Por Erica Santini — ROMA, 11 de fevereiro de 2026. Há encontros que mudam o curso da arte: o diálogo entre Gian Lorenzo Bernini e Maffeo Barberini, eleito papa em 1623 com o nome de Urbano VIII, é um desses. A exposição Bernini e i Barberini, que abre em 12 de fevereiro no Palazzo Barberini e fica em cartaz até 14 de junho, convida-nos a descobrir como um jovem talento foi descoberto, moldado e projetado para se tornar o regista do barroco.

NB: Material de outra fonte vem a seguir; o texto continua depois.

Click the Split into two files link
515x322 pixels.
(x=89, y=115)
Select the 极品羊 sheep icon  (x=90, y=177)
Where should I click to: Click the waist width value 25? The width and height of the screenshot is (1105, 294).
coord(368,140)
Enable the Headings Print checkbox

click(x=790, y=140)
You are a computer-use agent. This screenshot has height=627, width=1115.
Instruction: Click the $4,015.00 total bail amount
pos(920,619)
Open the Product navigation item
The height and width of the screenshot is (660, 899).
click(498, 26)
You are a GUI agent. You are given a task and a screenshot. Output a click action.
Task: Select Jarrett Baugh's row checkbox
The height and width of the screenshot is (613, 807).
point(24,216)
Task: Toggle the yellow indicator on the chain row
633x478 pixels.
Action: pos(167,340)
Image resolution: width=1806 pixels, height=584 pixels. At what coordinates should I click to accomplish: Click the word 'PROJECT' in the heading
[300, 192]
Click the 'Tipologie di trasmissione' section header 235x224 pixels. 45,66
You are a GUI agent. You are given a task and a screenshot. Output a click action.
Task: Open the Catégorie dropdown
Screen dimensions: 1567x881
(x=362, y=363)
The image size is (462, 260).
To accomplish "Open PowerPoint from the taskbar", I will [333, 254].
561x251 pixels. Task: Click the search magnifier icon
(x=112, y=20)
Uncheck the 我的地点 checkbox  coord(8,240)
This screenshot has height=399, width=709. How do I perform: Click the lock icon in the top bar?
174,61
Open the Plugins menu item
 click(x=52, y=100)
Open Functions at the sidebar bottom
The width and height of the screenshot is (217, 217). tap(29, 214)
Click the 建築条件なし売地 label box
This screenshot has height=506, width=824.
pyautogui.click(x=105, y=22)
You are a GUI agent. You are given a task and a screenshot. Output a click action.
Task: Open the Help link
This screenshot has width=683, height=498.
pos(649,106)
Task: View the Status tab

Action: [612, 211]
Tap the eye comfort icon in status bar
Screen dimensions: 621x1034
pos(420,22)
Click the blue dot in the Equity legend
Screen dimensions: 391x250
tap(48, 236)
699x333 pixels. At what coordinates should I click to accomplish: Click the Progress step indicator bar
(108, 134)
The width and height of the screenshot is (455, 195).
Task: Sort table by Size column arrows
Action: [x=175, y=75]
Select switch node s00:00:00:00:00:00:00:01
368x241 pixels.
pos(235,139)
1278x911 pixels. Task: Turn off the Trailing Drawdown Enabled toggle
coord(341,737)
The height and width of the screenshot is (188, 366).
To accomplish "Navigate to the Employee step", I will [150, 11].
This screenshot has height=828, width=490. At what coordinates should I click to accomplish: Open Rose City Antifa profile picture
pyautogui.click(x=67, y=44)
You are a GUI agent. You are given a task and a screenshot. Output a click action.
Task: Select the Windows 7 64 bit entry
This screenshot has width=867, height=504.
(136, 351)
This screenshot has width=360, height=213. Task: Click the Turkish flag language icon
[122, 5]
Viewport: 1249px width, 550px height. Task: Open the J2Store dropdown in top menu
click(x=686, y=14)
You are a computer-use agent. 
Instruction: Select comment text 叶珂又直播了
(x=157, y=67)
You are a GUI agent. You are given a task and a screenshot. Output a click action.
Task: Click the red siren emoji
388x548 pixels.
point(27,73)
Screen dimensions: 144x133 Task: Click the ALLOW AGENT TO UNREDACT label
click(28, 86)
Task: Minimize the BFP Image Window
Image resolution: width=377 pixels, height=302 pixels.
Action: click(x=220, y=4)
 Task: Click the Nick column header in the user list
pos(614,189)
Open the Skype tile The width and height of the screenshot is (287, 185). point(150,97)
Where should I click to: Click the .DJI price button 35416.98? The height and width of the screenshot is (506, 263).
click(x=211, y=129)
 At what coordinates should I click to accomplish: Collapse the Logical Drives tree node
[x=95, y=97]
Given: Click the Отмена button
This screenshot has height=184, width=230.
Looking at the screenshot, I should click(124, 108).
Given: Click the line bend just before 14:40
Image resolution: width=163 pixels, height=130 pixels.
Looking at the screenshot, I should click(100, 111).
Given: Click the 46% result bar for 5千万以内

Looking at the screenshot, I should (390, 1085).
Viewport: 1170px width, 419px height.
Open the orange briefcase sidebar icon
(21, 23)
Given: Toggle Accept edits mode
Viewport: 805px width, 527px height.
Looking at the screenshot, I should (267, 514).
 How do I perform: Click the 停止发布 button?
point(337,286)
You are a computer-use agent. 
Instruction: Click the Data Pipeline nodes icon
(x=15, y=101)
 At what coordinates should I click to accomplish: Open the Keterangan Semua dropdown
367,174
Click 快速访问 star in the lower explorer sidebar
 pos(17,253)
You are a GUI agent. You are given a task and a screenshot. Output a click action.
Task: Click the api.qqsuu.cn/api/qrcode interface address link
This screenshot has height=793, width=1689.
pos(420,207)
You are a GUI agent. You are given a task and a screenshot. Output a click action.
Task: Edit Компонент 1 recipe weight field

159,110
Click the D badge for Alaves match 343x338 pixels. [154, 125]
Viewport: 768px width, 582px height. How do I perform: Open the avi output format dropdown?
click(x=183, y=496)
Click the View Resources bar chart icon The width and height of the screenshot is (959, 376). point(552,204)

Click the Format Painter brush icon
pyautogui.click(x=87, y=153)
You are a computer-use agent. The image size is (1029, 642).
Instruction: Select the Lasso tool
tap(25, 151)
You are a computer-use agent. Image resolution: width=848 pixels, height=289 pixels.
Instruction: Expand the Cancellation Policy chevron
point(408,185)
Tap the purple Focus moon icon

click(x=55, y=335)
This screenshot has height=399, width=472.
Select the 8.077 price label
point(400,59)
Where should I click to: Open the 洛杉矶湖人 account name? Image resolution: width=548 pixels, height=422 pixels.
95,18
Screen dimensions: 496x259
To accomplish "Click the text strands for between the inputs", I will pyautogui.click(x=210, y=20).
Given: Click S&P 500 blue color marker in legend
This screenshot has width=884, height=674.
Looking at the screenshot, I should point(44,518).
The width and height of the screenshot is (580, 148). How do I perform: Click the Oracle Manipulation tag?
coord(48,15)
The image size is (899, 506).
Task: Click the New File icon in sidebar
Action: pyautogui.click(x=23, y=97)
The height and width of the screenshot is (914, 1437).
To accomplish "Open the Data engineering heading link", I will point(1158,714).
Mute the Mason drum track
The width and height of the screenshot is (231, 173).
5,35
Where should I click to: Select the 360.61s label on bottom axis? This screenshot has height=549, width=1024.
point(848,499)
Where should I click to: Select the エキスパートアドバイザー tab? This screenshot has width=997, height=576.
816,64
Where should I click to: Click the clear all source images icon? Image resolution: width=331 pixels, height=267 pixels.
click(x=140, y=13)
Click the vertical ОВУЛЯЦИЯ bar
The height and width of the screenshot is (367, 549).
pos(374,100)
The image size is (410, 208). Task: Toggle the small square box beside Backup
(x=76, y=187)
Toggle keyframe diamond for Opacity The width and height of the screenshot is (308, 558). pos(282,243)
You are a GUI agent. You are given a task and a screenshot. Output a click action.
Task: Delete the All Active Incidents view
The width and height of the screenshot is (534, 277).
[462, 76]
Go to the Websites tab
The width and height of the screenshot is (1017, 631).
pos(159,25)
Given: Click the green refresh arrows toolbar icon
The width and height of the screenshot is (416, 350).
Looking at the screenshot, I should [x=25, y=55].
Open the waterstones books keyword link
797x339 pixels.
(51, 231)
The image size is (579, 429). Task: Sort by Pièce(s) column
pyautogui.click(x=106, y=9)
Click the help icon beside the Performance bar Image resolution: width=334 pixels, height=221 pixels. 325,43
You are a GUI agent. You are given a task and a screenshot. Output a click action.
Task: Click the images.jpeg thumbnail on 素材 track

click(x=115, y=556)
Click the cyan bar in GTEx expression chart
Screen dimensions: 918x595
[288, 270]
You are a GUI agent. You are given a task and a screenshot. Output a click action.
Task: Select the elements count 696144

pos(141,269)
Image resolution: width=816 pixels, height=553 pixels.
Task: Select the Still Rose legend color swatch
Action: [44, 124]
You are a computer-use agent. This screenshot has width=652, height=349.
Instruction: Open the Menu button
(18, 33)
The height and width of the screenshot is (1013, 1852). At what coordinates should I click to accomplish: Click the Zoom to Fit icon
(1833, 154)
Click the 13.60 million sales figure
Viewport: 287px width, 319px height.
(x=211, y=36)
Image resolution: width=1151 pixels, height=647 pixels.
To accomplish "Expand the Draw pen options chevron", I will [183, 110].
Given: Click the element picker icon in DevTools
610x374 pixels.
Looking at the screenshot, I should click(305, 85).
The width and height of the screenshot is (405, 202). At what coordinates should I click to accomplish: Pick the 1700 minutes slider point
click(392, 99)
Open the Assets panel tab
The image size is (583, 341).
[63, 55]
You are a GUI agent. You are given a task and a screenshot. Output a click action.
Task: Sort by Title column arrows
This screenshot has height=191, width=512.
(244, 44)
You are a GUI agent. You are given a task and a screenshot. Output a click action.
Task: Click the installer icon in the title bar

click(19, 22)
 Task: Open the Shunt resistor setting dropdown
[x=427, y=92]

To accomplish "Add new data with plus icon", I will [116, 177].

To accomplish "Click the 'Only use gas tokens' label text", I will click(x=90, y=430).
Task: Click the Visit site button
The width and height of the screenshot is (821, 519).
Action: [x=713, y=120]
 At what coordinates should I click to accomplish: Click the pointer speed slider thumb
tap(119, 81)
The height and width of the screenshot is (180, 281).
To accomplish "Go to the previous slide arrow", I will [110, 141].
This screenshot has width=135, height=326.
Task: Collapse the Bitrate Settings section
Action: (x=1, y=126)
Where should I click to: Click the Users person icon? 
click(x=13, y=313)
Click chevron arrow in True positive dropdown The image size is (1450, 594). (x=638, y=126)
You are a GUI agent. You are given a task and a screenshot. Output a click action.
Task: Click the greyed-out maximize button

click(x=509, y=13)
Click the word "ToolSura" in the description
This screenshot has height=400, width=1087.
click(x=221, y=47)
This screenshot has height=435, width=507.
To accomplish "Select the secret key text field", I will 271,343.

Curada por Andrea Bacchi e Maurizia Cicconi, a mostra propõe, pela primeira vez, uma reconstrução visual e crítica do vínculo pessoal e político entre o artista e o seu patrono. É uma narrativa de proteção, ambição e sintonia intelectual: Maffeo Barberini não foi apenas um comissário, foi um verdadeiro mecenas urbano que permitiu a emancipação de Bernini da oficina paterna — onde o escultor Pietro Bernini havia iniciado o filho — e impulsionou-o rumo a uma linguagem artística nova, teatral e profundamente sensorial.
Ao percorrer as salas do Palazzo Barberini, sente-se o perfume das pedras trabalhadas, a luz que dramatiza volumes e a textura do tempo nas superfícies esculpidas. Como diria uma amiga italiana numa tarde em Trastevere: é o Dolce Far Niente transformado em forma, um convite a saborear a história com todos os sentidos. A exposição não apenas reconta com documentos e obras esse laço, mas revela como a figura papal de Urbano VIII fomentou uma política cultural que fez de Roma um palco barroco.
Uma anedota histórica que atravessa o contexto é a relação entre o pontificado de Urbano VIII e figuras intelectuais da época: quando Maffeo ascendeu ao trono papal, até Galileo Galilei saudou a novidade como uma “mirabil congiuntura” — sinal dos amplos interesses e da corte culta que o novo papa representava. Mesmo nas contradições típicas do século XVII, foi sob essa égide que Bernini encontrou a possibilidade de experimentar, inovar e dirigir grandes cenários esculturais e arquitetônicos.
Para quem chega a Roma, visitar a retrospectiva é uma imersão — um passeio íntimo entre mármore e veludo, entre a política do mecenato e o impulso criador de um artista que redefiniu a cidade. Andiamo: esta é uma chance de testemunhar como o encontro entre um criador e um patrono produziu a ideia do Barroco tal como o conhecemos.
A exposição Bernini e i Barberini estará aberta ao público de 12 de fevereiro a 14 de junho de 2026 no Palazzo Barberini. Curadoria de Andrea Bacchi e Maurizia Cicconi.